> [What to produce]: Please state how many lines of the listing below contain the string "height", matching case exactly, and give only that number.

> [Records for the task]:
start

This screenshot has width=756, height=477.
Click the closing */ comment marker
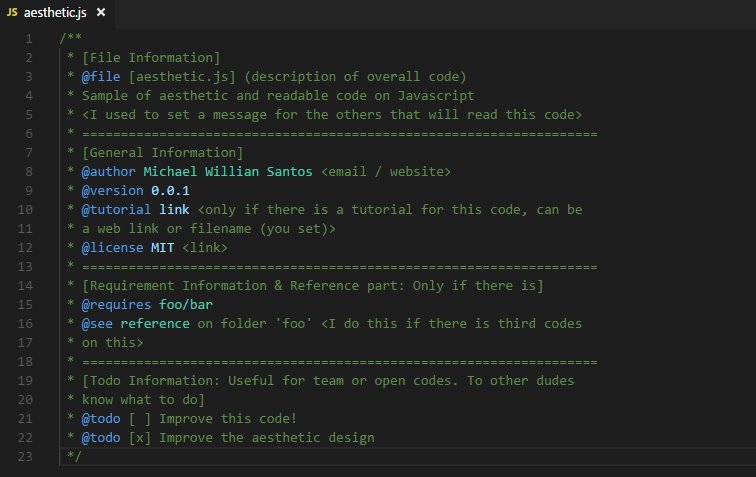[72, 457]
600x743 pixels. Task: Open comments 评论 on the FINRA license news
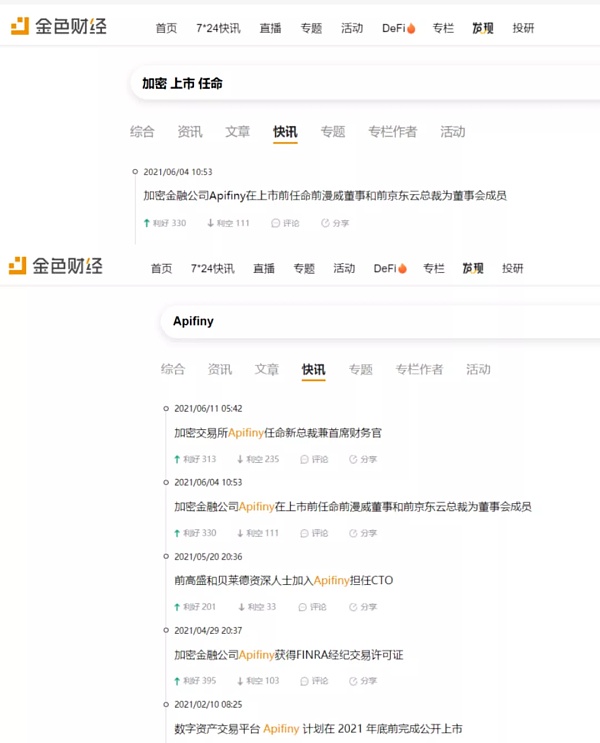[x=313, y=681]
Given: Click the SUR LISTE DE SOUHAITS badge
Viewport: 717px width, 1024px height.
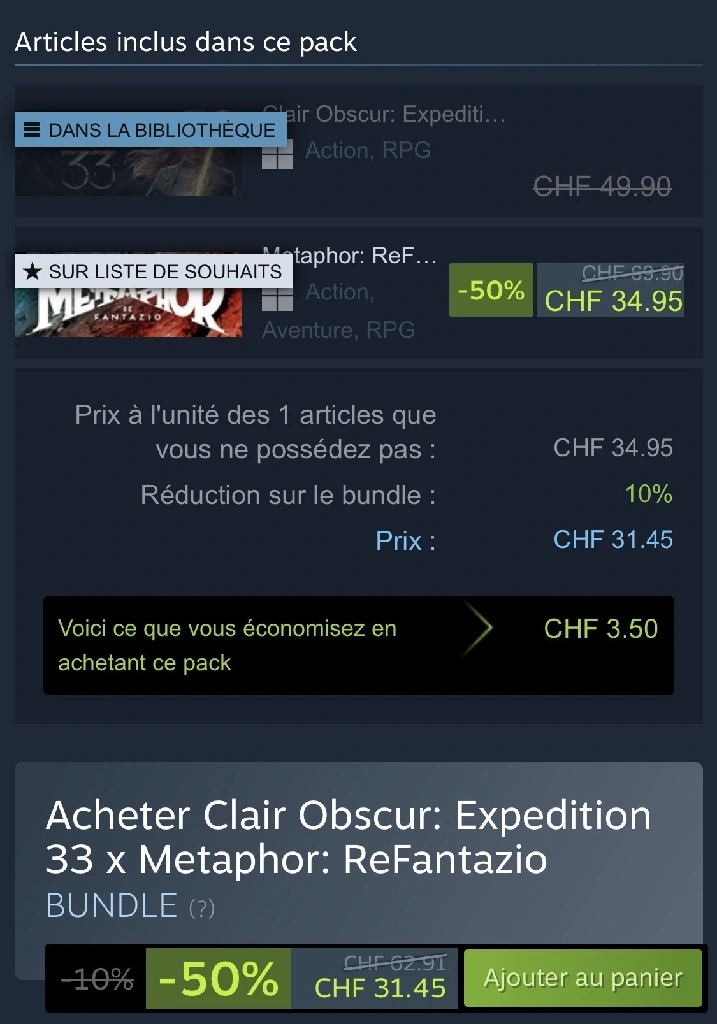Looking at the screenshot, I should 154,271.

end

> [Finished exercise]: 2